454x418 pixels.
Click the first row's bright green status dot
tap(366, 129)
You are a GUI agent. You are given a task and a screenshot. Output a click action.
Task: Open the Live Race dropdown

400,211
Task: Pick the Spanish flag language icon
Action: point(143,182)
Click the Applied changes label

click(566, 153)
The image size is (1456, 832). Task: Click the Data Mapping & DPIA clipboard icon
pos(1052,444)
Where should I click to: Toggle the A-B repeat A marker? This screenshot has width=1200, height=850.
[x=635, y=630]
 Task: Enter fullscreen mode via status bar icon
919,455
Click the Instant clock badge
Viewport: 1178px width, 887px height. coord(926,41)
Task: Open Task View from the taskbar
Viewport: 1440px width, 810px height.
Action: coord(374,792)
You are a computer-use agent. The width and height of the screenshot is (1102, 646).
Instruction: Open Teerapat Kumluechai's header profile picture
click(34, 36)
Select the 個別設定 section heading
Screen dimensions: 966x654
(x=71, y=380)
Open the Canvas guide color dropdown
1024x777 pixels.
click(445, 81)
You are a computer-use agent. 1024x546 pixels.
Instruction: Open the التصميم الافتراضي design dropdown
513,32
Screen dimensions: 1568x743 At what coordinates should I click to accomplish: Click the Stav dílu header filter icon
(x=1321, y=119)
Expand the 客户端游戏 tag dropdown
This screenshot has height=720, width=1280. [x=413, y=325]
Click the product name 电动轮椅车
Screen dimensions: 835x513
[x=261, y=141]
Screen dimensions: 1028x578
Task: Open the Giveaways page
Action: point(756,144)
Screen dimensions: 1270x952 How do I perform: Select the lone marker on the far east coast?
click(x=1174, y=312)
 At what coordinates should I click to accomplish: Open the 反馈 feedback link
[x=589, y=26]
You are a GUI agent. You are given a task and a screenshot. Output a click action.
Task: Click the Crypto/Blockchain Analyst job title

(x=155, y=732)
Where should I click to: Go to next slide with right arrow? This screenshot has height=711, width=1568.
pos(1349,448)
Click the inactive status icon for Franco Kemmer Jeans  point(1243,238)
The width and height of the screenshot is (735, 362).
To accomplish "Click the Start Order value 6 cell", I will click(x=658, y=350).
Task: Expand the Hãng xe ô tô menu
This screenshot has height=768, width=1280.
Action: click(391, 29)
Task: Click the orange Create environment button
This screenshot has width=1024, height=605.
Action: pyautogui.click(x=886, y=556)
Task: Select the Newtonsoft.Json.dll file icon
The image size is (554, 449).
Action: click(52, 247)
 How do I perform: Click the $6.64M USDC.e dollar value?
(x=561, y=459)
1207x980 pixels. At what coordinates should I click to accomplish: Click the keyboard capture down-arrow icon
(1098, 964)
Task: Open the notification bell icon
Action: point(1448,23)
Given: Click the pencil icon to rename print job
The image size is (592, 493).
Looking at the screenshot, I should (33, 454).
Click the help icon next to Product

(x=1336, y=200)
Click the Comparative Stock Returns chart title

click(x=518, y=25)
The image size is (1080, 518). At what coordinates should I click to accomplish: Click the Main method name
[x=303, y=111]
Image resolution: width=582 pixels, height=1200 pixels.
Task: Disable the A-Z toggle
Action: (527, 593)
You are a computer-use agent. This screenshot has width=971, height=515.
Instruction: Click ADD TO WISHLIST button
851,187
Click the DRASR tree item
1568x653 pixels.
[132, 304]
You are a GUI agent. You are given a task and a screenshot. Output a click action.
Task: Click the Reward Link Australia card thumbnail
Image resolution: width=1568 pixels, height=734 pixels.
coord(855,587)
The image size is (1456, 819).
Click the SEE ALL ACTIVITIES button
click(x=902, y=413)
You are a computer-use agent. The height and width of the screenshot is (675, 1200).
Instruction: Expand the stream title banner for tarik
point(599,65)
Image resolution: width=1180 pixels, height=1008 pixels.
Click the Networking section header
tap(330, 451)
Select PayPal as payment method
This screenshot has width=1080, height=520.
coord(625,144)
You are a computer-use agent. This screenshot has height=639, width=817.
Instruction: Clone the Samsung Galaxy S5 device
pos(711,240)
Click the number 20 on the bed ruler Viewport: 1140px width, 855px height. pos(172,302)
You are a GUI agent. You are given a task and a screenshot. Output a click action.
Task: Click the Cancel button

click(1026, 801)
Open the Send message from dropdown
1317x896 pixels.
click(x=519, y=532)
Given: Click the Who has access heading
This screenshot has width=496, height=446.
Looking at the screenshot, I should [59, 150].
━━━━━━━━━━━━━━━━
▸ **TASK ITEM**: Without altering a single word, reproduce the entries above.

▸ **ANSWER**:
454x418 pixels.
Click the first row's bright green status dot
tap(366, 129)
You are a GUI agent. You are given a task and a screenshot. Output a click action.
Task: Open the Live Race dropdown

400,211
Task: Pick the Spanish flag language icon
Action: point(143,182)
Click the Applied changes label

click(566, 153)
The image size is (1456, 832). Task: Click the Data Mapping & DPIA clipboard icon
pos(1052,444)
Where should I click to: Toggle the A-B repeat A marker? This screenshot has width=1200, height=850.
[x=635, y=630]
 Task: Enter fullscreen mode via status bar icon
919,455
Click the Instant clock badge
Viewport: 1178px width, 887px height. coord(926,41)
Task: Open Task View from the taskbar
Viewport: 1440px width, 810px height.
Action: coord(374,792)
You are a computer-use agent. The width and height of the screenshot is (1102, 646).
Instruction: Open Teerapat Kumluechai's header profile picture
click(34, 36)
Select the 個別設定 section heading
Screen dimensions: 966x654
(x=71, y=380)
Open the Canvas guide color dropdown
1024x777 pixels.
click(445, 81)
You are a computer-use agent. 1024x546 pixels.
Instruction: Open the التصميم الافتراضي design dropdown
513,32
Screen dimensions: 1568x743 At what coordinates should I click to accomplish: Click the Stav dílu header filter icon
(x=1321, y=119)
Expand the 客户端游戏 tag dropdown
This screenshot has height=720, width=1280. [x=413, y=325]
Click the product name 电动轮椅车
Screen dimensions: 835x513
[x=261, y=141]
Screen dimensions: 1028x578
Task: Open the Giveaways page
Action: point(756,144)
Screen dimensions: 1270x952 How do I perform: Select the lone marker on the far east coast?
click(x=1174, y=312)
 At what coordinates should I click to accomplish: Open the 反馈 feedback link
[x=589, y=26]
You are a GUI agent. You are given a task and a screenshot. Output a click action.
Task: Click the Crypto/Blockchain Analyst job title

(x=155, y=732)
Where should I click to: Go to next slide with right arrow? This screenshot has height=711, width=1568.
pos(1349,448)
Click the inactive status icon for Franco Kemmer Jeans  point(1243,238)
The width and height of the screenshot is (735, 362).
To accomplish "Click the Start Order value 6 cell", I will click(x=658, y=350).
Task: Expand the Hãng xe ô tô menu
This screenshot has height=768, width=1280.
Action: click(391, 29)
Task: Click the orange Create environment button
This screenshot has width=1024, height=605.
Action: pyautogui.click(x=886, y=556)
Task: Select the Newtonsoft.Json.dll file icon
The image size is (554, 449).
Action: click(52, 247)
 How do I perform: Click the $6.64M USDC.e dollar value?
(x=561, y=459)
1207x980 pixels. At what coordinates should I click to accomplish: Click the keyboard capture down-arrow icon
(1098, 964)
Task: Open the notification bell icon
Action: point(1448,23)
Given: Click the pencil icon to rename print job
The image size is (592, 493).
Looking at the screenshot, I should (33, 454).
Click the help icon next to Product

(x=1336, y=200)
Click the Comparative Stock Returns chart title

click(x=518, y=25)
The image size is (1080, 518). At what coordinates should I click to accomplish: Click the Main method name
[x=303, y=111]
Image resolution: width=582 pixels, height=1200 pixels.
Task: Disable the A-Z toggle
Action: (527, 593)
You are a computer-use agent. This screenshot has width=971, height=515.
Instruction: Click ADD TO WISHLIST button
851,187
Click the DRASR tree item
1568x653 pixels.
[132, 304]
You are a GUI agent. You are given a task and a screenshot. Output a click action.
Task: Click the Reward Link Australia card thumbnail
Image resolution: width=1568 pixels, height=734 pixels.
coord(855,587)
The image size is (1456, 819).
Click the SEE ALL ACTIVITIES button
click(x=902, y=413)
You are a computer-use agent. The height and width of the screenshot is (675, 1200).
Instruction: Expand the stream title banner for tarik
point(599,65)
Image resolution: width=1180 pixels, height=1008 pixels.
Click the Networking section header
tap(330, 451)
Select PayPal as payment method
This screenshot has width=1080, height=520.
coord(625,144)
You are a computer-use agent. This screenshot has height=639, width=817.
Instruction: Clone the Samsung Galaxy S5 device
pos(711,240)
Click the number 20 on the bed ruler Viewport: 1140px width, 855px height. pos(172,302)
You are a GUI agent. You are given a task and a screenshot. Output a click action.
Task: Click the Cancel button

click(1026, 801)
Open the Send message from dropdown
1317x896 pixels.
click(x=519, y=532)
Given: Click the Who has access heading
This screenshot has width=496, height=446.
Looking at the screenshot, I should [59, 150].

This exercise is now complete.